→ ACTIVITY
Return the run of lines below that opens with the line containing "Task: Open the KARTE Signals logo" and closes with the line containing "The width and", keeping each one exact.
** EXERCISE DATA follows **
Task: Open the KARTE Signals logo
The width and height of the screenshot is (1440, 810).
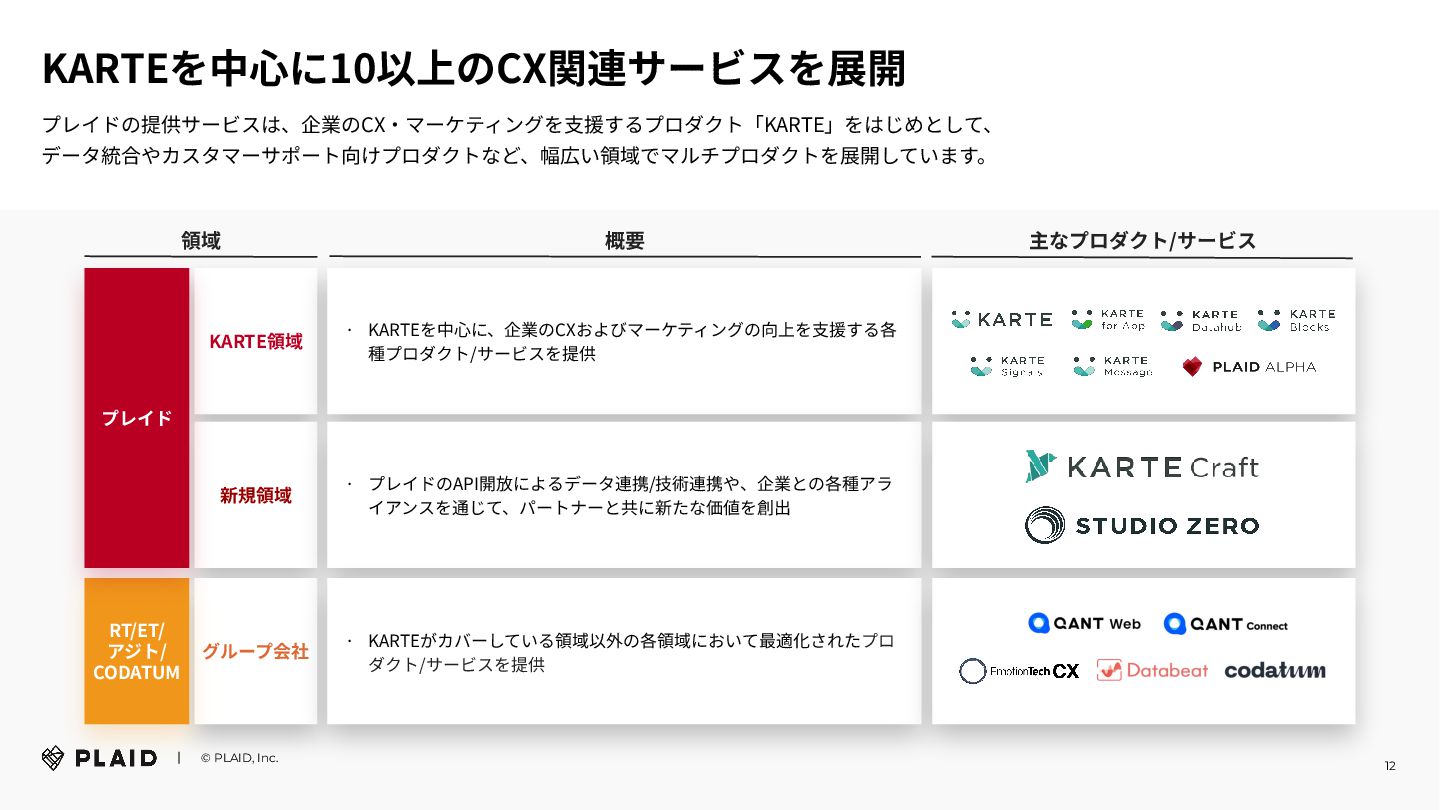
** End of EXERCISE DATA **
** EXERCISE DATA follows **
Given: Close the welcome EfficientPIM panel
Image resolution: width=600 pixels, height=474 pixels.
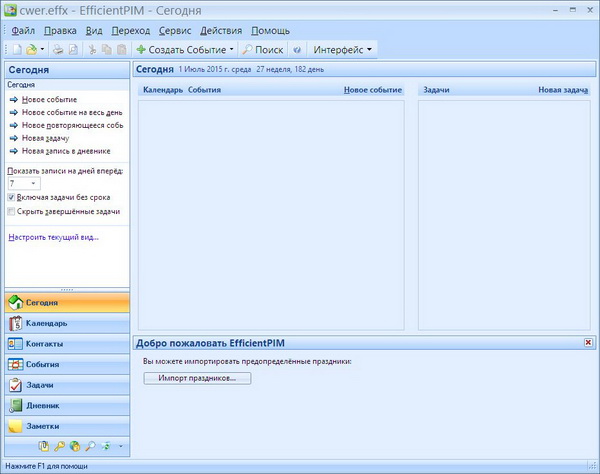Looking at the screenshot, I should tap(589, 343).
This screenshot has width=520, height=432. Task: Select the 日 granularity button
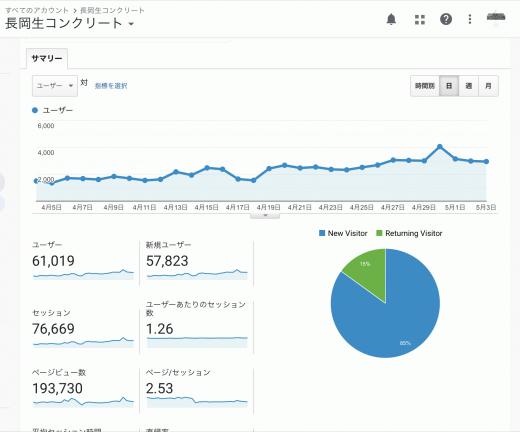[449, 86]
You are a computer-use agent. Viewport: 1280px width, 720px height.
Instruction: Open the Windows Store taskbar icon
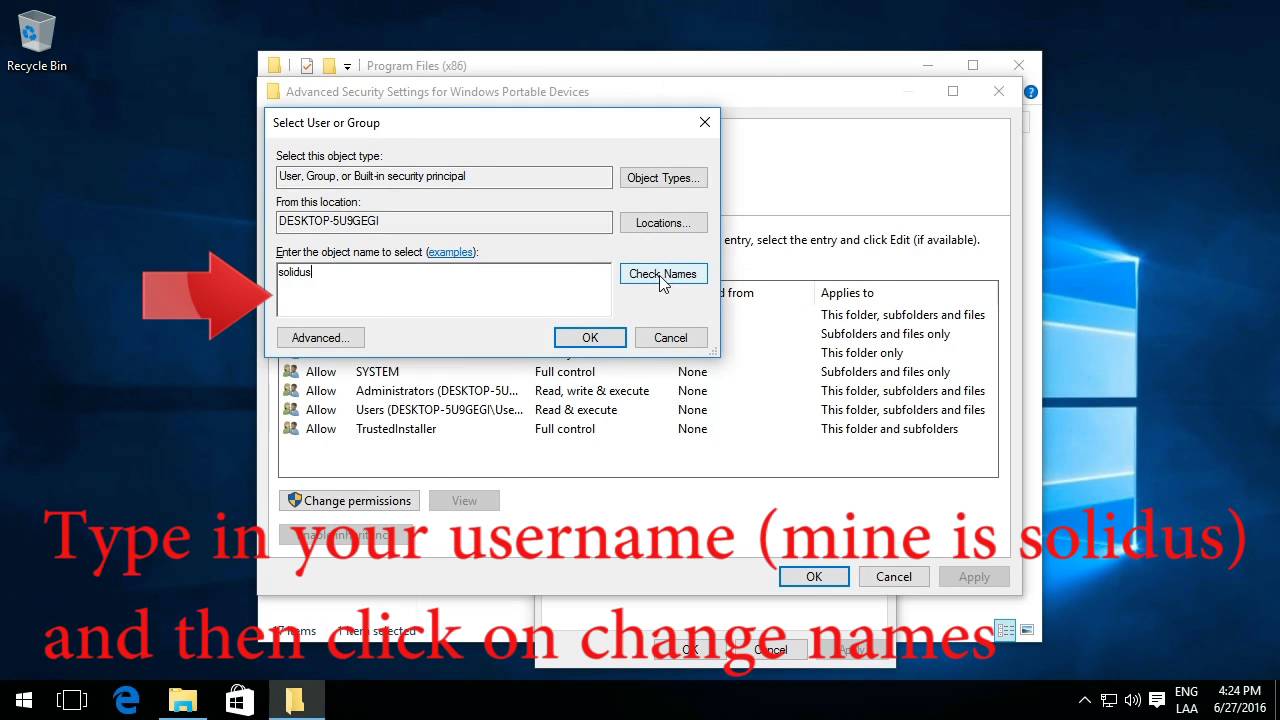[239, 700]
** End of EXERCISE DATA **
→ RESPONSE
Task: Open the KARTE Signals logo
The width and height of the screenshot is (1440, 810).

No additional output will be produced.